What you will do:
Somewhere below is a line with "Go to next page" and, later, a line with "The height and"; repeat those two lines and all the lines between them, exactly as they are.

Data supplied:
-------

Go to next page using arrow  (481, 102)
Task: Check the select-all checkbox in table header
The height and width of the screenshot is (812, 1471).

-------

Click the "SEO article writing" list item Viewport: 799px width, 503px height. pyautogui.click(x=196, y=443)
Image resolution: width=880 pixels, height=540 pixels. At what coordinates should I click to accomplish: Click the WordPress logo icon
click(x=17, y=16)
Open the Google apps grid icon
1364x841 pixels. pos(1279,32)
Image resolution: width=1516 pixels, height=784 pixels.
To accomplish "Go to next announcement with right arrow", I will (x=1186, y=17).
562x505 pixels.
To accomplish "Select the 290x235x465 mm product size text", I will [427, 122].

-------

Written response:
Go to next page using arrow  (481, 102)
Task: Check the select-all checkbox in table header
The height and width of the screenshot is (812, 1471).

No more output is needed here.